Si queremos recuperar la sabiduría, parece interesante indagar en las causas que llevaron a su abandono. Me referiré a tres de ellas:
1. El predominio del método científico y el enfoque analítico de los problemas, que ha dado lugar a los éxitos que todos conocemos. Ha llevado, sin embargo, a una hipertrofia del método analítico, postergando la sabiduría, con frecuencia vista como algo del pasado, ya superado e innecesario.
2. El predominio de corrientes de pensamiento que niegan incluso la condición de conocimiento racional a todo aquello que no pueda ser tratado por el método experimental. Según este planteamiento, el conocimiento humano estaría limitado a hipótesis cuya validez vendría dada exclusivamente por la verificación empírica y la eficacia de los resultados.
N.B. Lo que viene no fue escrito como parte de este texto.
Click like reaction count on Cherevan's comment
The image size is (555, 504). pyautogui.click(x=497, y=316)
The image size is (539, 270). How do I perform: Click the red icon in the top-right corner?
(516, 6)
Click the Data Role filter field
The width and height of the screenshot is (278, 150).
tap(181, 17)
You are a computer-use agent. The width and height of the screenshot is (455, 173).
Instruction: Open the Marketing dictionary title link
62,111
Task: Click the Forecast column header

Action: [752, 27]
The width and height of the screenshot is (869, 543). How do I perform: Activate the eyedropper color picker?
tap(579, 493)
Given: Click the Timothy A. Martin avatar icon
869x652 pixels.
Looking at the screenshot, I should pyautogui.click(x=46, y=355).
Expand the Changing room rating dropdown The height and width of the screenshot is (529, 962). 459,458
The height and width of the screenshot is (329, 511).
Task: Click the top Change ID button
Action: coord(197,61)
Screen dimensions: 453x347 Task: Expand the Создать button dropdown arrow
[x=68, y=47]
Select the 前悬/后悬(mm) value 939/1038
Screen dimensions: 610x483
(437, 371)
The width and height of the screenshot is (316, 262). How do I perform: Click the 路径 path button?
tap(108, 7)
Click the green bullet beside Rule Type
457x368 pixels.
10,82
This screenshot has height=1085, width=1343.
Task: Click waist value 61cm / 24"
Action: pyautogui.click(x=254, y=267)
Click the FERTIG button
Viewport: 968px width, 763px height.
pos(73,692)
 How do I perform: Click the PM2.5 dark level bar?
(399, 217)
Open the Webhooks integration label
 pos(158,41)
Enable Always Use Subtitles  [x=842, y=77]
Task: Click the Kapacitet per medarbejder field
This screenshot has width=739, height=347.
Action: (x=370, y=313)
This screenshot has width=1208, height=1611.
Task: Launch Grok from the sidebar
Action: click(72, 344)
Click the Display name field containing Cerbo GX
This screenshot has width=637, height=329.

Resultados que se medirán por el logro de ciertos objetivos prefijados.
3. Por último, y no por ello menos importante, el prejuicio de rechazar todo lo que venga de alguna autoridad incluido el conocimiento sapiencial, por suponer que menoscaba la autonomía del individuo. Es una razón ideológica, típica de la Ilustración, y que, en buena medida, se ha prolongada hasta hoy.
La ciencia deja sin respuesta cuestiones cruciales, como el sentido de la vida humana, la dirección que han de tomar los objetivos buscados en la acción y el modo de utilizar la tecnología disponible. Estas cuestiones, ciertamente importantes, rebasan las posibilidades de la metodología científica. Parece oportuno, pues, recuperar la sabiduría en todas sus formas aunque, desde luego, sin abandonar el razonamiento analítico y el método científico que tan buenos resultados nos han dado.
A esa segunda causa, hay que responder que no todo conocimiento racional se reduce al que se alcanza con la experimentación empírica. La sabiduría no es algo irracional, sino un conjunto de conocimientos coherentes que pueden ser sistematizados y explicados racionalmente. Es una racionalidad distinta a la utilizada en la ciencia económica, por ejemplo, pero es también racionalidad. Una racionalidad no orientada a la eficacia, sino a los fines a los que debe apuntar la eficacia; una racionalidad que no busca el cómo hacer algo, sino el qué ha de hacerse.
Pero suponer que la sabiduría resta autonomía al individuo, sólo se comprende desde una concepción de la autonomía desvinculada de la plenitud humana. Ciertamente, cada persona es libre y autónoma en su acción, pero corre el riesgo de destruirse a sí misma. La autoridad bien entendida no es coacción, sino guía; no es limitación de la libertad, sino timón para orientarla. Por idéntica razón, la sabiduría, lejos de ser un obstáculo a la autonomía personal, es un apoyo para emplearla correctamente.
Parece necesario, pues, concluir que ha llegado el tiempo de recuperar la sabiduría. (Artículo publicado en Revista de antiguos alumnos del IESE. n. 77. Barcelona, marzo 2000.)